Writing is not a chore, I love it, and I have been obsessed with it ever since I was a little girl. I remember my silly entries in my first Winnie The Pooh notebook noting everything I would do in a day. I would write about when I went out with my family to the lake, when I played at the local park with my sister, or when I got angry because I spent too much time at the mall. At the end of each entry, I would explain how my day made me feel. Writing was therapeutic for me before I even knew what the word “therapeutic” meant.

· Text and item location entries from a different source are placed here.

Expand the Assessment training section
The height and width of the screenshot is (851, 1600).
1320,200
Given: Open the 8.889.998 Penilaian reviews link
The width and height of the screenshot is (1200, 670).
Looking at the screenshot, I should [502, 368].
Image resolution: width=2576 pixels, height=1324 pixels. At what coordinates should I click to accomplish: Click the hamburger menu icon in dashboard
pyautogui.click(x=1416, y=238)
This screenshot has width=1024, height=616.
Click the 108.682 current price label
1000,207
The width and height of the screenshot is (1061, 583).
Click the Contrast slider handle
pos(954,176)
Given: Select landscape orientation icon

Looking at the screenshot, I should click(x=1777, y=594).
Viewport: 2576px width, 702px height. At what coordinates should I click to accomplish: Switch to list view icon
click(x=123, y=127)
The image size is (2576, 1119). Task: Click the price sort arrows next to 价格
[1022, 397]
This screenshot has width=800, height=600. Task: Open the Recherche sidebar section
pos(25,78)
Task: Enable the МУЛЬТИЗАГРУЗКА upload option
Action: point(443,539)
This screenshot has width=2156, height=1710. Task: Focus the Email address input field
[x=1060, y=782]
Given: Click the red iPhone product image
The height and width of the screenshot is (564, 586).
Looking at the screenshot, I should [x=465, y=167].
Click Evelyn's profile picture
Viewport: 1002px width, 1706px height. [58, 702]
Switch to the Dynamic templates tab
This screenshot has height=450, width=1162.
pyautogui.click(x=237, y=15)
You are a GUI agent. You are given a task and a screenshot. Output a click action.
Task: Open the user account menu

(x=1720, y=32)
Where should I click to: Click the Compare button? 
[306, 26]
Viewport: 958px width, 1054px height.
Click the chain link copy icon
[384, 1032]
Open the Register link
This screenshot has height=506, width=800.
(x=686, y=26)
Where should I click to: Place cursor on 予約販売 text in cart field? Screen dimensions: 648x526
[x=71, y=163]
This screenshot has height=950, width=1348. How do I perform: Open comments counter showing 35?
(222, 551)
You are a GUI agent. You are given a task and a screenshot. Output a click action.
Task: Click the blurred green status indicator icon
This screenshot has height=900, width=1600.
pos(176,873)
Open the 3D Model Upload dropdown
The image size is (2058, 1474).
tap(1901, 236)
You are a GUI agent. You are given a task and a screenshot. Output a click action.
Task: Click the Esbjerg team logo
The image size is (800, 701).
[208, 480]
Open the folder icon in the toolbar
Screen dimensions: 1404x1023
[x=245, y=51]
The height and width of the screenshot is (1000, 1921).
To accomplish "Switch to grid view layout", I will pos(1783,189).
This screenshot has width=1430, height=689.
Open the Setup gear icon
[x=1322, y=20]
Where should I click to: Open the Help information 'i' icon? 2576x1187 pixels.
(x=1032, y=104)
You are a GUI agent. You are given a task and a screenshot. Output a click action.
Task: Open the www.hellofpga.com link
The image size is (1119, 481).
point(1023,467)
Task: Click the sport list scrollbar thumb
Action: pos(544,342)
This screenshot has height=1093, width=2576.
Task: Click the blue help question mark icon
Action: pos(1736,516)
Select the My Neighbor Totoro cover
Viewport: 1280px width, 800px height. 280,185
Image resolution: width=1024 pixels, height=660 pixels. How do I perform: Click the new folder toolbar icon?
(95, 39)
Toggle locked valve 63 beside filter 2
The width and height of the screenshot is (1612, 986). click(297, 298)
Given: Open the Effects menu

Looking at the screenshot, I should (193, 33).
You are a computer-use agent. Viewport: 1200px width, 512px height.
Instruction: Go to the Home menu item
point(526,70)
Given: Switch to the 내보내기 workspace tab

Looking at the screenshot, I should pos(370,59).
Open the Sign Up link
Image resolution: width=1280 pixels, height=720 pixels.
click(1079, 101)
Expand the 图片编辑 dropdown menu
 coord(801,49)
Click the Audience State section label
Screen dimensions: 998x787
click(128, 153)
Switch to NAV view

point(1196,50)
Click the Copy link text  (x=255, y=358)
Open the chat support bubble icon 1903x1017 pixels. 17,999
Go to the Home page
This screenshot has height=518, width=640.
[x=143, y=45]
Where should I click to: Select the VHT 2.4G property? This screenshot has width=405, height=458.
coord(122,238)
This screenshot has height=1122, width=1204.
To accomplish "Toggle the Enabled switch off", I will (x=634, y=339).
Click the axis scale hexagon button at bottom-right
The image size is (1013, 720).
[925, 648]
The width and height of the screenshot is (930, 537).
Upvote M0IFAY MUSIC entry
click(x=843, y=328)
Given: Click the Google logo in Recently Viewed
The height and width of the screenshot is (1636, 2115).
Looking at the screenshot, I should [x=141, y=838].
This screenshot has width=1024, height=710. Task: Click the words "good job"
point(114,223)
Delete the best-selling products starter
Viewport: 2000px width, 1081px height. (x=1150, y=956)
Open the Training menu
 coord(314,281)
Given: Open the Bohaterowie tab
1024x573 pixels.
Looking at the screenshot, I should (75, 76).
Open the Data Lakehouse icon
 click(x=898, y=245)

Nowdays, when I’m so busy with work and bills and bills and work, I forget to take a moment to breathe. I forget to take a moment and process how I feel. I just stay in a terrible mood for a long period of time and I don’t reflect on the day like I used to.
And now, I’ve left my blog without a new post for the last few weeks. I started this blog with the mindset that I would be posting each week, but my daily stress has robbed me of any joy I had. And I know I’m not alone. I know I’m not the only one who is just tired at such a young age. There are so many stressors we face internally and externally and at heightened levels too; The pressure from jobs, the high cost of living, the wages that don’t match up, the untouchable houses due to inflated pricing, the unrealistic beauty standards, the social bullying, the fifteen-dollar-maritinis, and the bills that don’t allow for a good night’s sleep.
With all that being said, I need to show up for myself somehow otherwise I’m going to lose my f*cking mind. I’m here and I’m trying. Every day I’m trying to do better and be better, but sometimes it won’t be enough and I’m going to have to be okay with that. I’m tired of feeling like I need to be productive at all times. I’m a human, not a machine, and even machines need to turn off for a cool down period. Unless, if I’ve missed something and cool down periods for tech don’t exist anymore.
So, with all the shit I have to deal with, my writing has always been there to support me and I’m not going to give up on it. Even if I don’t have a new post up in weeks, I’m still writing behind-the-scenes. It’s the one thing that keeps me going. I think little me with her Winnie The Pooh notebook would be proud to see present me still writing to this day. Anyways, I’m going to get back to some of my chores now.